** THE DATA follows **

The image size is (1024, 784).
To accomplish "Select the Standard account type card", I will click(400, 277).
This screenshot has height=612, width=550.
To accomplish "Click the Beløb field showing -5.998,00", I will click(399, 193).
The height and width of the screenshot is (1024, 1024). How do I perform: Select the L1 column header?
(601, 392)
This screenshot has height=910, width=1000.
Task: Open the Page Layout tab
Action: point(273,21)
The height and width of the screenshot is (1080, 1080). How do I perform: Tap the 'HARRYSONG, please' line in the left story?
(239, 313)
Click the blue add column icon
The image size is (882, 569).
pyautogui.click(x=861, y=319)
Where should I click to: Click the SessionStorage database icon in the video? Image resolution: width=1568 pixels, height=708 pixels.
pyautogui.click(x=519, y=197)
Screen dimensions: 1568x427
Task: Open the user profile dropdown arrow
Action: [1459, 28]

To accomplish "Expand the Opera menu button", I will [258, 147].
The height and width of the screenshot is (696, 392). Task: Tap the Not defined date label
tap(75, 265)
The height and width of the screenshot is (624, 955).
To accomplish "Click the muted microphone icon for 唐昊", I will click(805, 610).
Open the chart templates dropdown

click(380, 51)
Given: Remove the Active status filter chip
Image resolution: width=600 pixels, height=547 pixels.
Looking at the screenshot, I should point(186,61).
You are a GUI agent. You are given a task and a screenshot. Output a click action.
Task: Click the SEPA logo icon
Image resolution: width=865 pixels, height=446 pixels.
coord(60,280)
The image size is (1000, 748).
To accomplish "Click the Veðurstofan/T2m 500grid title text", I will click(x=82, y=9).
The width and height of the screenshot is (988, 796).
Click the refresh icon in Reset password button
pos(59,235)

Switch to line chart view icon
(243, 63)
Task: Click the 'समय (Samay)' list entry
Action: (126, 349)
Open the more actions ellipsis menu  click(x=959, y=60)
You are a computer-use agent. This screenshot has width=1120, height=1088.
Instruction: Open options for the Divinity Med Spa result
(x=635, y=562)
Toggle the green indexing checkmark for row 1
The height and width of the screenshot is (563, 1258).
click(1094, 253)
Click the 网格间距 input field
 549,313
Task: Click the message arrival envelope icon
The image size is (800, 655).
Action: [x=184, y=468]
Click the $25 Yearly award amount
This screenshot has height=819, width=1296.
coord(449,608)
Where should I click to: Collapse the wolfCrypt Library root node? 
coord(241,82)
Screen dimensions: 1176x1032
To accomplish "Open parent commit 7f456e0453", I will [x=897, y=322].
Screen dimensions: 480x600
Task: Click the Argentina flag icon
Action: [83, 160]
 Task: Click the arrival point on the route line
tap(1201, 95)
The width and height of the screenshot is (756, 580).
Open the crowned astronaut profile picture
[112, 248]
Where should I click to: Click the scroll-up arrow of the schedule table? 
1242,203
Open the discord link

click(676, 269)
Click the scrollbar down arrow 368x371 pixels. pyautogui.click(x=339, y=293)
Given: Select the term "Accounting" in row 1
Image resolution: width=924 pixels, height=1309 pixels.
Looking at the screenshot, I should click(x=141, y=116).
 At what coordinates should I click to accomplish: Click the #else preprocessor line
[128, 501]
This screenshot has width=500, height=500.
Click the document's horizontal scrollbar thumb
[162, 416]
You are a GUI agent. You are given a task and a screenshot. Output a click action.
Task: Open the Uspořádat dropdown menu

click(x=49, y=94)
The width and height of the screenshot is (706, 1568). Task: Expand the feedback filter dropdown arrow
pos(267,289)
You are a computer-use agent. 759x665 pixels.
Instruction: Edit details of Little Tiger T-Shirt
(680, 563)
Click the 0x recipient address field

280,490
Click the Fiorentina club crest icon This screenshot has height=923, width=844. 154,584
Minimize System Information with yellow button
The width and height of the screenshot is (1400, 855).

** End of THE DATA **

Repeat all the lines above verbatim.

◆ **ANSWER BELOW**:
The image size is (1024, 784).
To accomplish "Select the Standard account type card", I will click(400, 277).
This screenshot has height=612, width=550.
To accomplish "Click the Beløb field showing -5.998,00", I will click(399, 193).
The height and width of the screenshot is (1024, 1024). How do I perform: Select the L1 column header?
(601, 392)
This screenshot has height=910, width=1000.
Task: Open the Page Layout tab
Action: point(273,21)
The height and width of the screenshot is (1080, 1080). How do I perform: Tap the 'HARRYSONG, please' line in the left story?
(239, 313)
Click the blue add column icon
The image size is (882, 569).
pyautogui.click(x=861, y=319)
Where should I click to: Click the SessionStorage database icon in the video? Image resolution: width=1568 pixels, height=708 pixels.
pyautogui.click(x=519, y=197)
Screen dimensions: 1568x427
Task: Open the user profile dropdown arrow
Action: [1459, 28]

To accomplish "Expand the Opera menu button", I will [258, 147].
The height and width of the screenshot is (696, 392). Task: Tap the Not defined date label
tap(75, 265)
The height and width of the screenshot is (624, 955).
To accomplish "Click the muted microphone icon for 唐昊", I will click(805, 610).
Open the chart templates dropdown

click(380, 51)
Given: Remove the Active status filter chip
Image resolution: width=600 pixels, height=547 pixels.
Looking at the screenshot, I should point(186,61).
You are a GUI agent. You are given a task and a screenshot. Output a click action.
Task: Click the SEPA logo icon
Image resolution: width=865 pixels, height=446 pixels.
coord(60,280)
The image size is (1000, 748).
To accomplish "Click the Veðurstofan/T2m 500grid title text", I will click(x=82, y=9).
The width and height of the screenshot is (988, 796).
Click the refresh icon in Reset password button
pos(59,235)

Switch to line chart view icon
(243, 63)
Task: Click the 'समय (Samay)' list entry
Action: (126, 349)
Open the more actions ellipsis menu  click(x=959, y=60)
You are a computer-use agent. This screenshot has width=1120, height=1088.
Instruction: Open options for the Divinity Med Spa result
(x=635, y=562)
Toggle the green indexing checkmark for row 1
The height and width of the screenshot is (563, 1258).
click(1094, 253)
Click the 网格间距 input field
 549,313
Task: Click the message arrival envelope icon
The image size is (800, 655).
Action: [x=184, y=468]
Click the $25 Yearly award amount
This screenshot has height=819, width=1296.
coord(449,608)
Where should I click to: Collapse the wolfCrypt Library root node? 
coord(241,82)
Screen dimensions: 1176x1032
To accomplish "Open parent commit 7f456e0453", I will [x=897, y=322].
Screen dimensions: 480x600
Task: Click the Argentina flag icon
Action: [83, 160]
 Task: Click the arrival point on the route line
tap(1201, 95)
The width and height of the screenshot is (756, 580).
Open the crowned astronaut profile picture
[112, 248]
Where should I click to: Click the scroll-up arrow of the schedule table? 
1242,203
Open the discord link

click(676, 269)
Click the scrollbar down arrow 368x371 pixels. pyautogui.click(x=339, y=293)
Given: Select the term "Accounting" in row 1
Image resolution: width=924 pixels, height=1309 pixels.
Looking at the screenshot, I should click(x=141, y=116).
 At what coordinates should I click to accomplish: Click the #else preprocessor line
[128, 501]
This screenshot has width=500, height=500.
Click the document's horizontal scrollbar thumb
[162, 416]
You are a GUI agent. You are given a task and a screenshot. Output a click action.
Task: Open the Uspořádat dropdown menu

click(x=49, y=94)
The width and height of the screenshot is (706, 1568). Task: Expand the feedback filter dropdown arrow
pos(267,289)
You are a computer-use agent. 759x665 pixels.
Instruction: Edit details of Little Tiger T-Shirt
(680, 563)
Click the 0x recipient address field

280,490
Click the Fiorentina club crest icon This screenshot has height=923, width=844. 154,584
Minimize System Information with yellow button
The width and height of the screenshot is (1400, 855).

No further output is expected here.